A Letter from Maija & Ashe-O
It’s been quite a journey, these last 7 years…
I remember making that infamous Zombie phrase in a friend’s apartment the night before the first audition. I recall convincing the producer to put an exclamation point at the end of Fela’s name so that people might pronounce it right. In reflection I see brilliant flashes all of the amazing artists whose sweat blood and prowess made this show what it is; the famous yellow fever solos and less than glorious disasters transgressed by the will of a story to be told, an urgent energy to be released- on multiple continents.
Now I watch from afar as this tour comes to a close, in Oakland of all places where I was first initiated into African & Modern dance before moving on to New York where I happened to open a door for the legendary Bill T. Jones, joined his company and subsequently he opened a universe for me… and for all of us.
To give proper weight to the sheer immensity of this experience- the making, and re-making of FELA! would require a series of volumes, including stories from workshop productions at Alvin Ailey, Ballet Hispanico and 37 Arts, off-Broadway, FELA! on-Broadway, the National Theater of London, the European tour, NIGERIA! at the Afrika Shrine and EKO, the first national tour, and the present tour.
Where does this wild journey lead? What has this creative struggle, with its serious challenges and epic moments prepared us for? How can we define the significance of FELA!’s legacy on cultural consciousness- in dance, music theater or social activism?
Each and every one of you is the answer. Every song you write, design you dream, class you teach, collaboration you inform- this is the stuff art is made of. Stardust, so elusive, is our life force, our very composition, but only those who have felt the power of a star in full burn can know that it is composed by a collection of star dust on fire. By being part of this production you have illuminated the souls in observance – otherwise known as audiences- and inspired the colleagues you link arms with tonight. Cry, for you will miss them. Reminisce on what went down, what was shared here, and your stake in all of it. Remember how each show surpassed what seemed impossible before you knocked on Fela’s door & became part of Kalakuta, before you claimed the ‘aesthetic of the cool’ or, as we discovered in Lagos, the aesthetic of HEAT! Laugh because this journey is what dreams are made of. Most of all, be proud that you are forever a part of the fabric of possibility.

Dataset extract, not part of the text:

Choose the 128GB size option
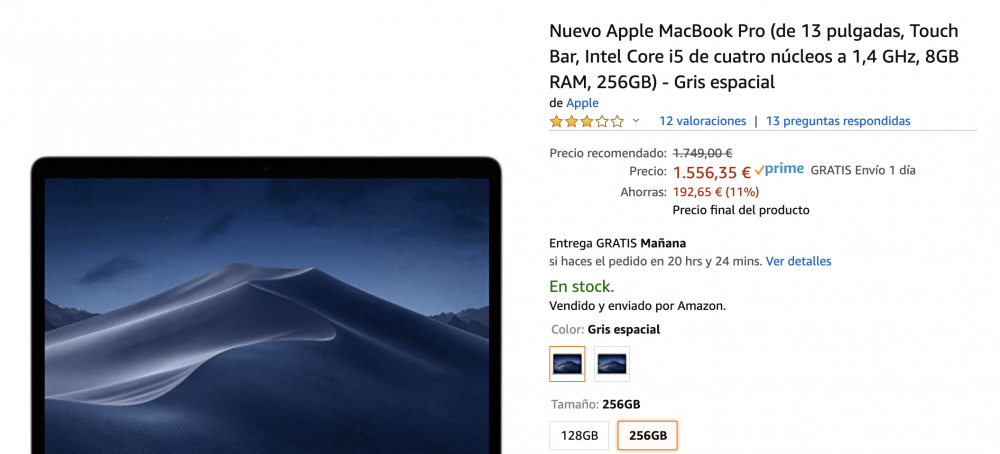 579,436
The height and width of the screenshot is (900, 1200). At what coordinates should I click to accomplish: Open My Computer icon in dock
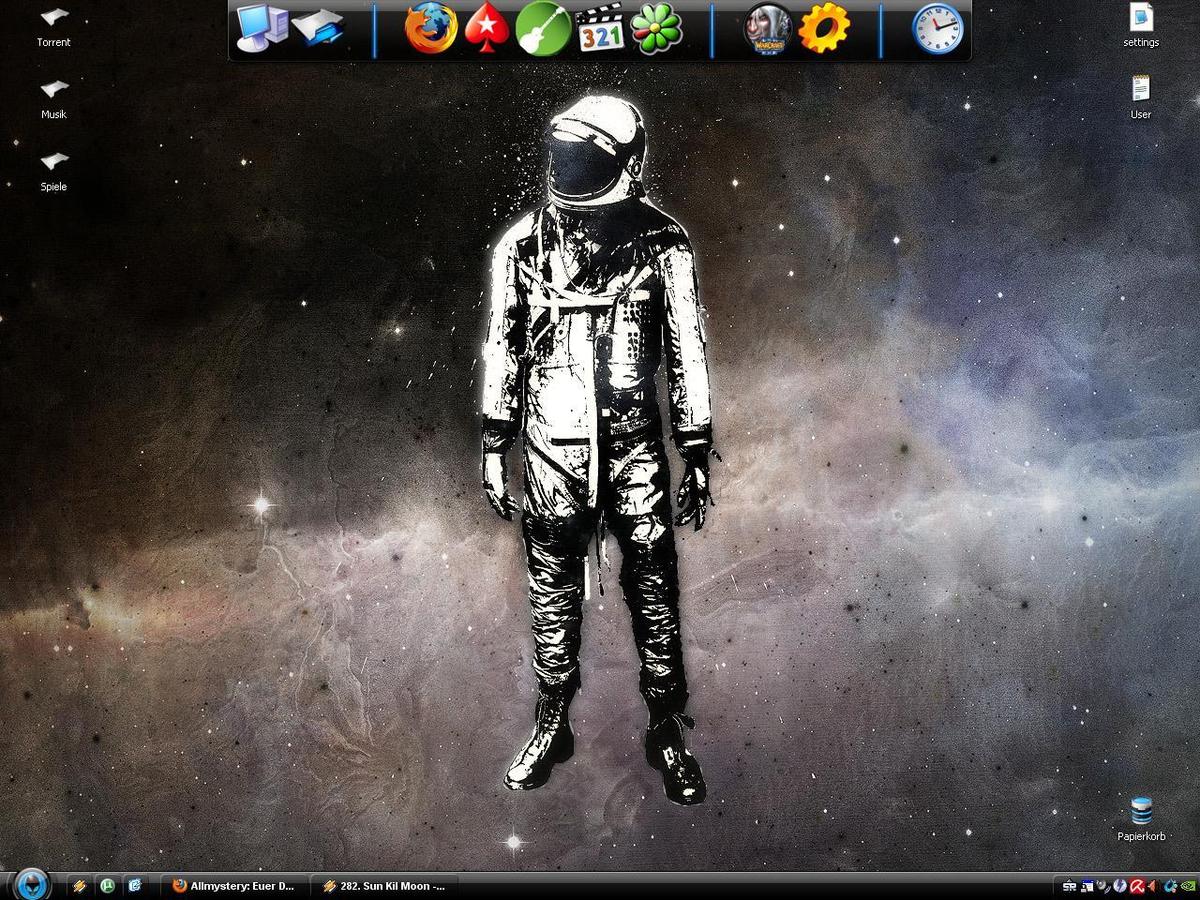coord(261,27)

With these words, I stand before you and bow deeply, with great reverence.
Wishing I could see you all take your final bow, and dance out the last horn riff of Gentleman as I always did, disregarding most of my notes by curtain call because your open hearts carry the coffin and that means everything.
In you I see a thousand moons, I see ten thousand people whose efforts lent themselves to this production in some way throughout the years, and I see millions of people moved. If only ‘the clock’ could measure the scope of how many lives have been touched by this work, it would tick wildly with the power a people who devoutly believe Music IS the weapon of the future and indeed, the future is now. BRAVO! KALAKUTA, BRAVO and ENCORE!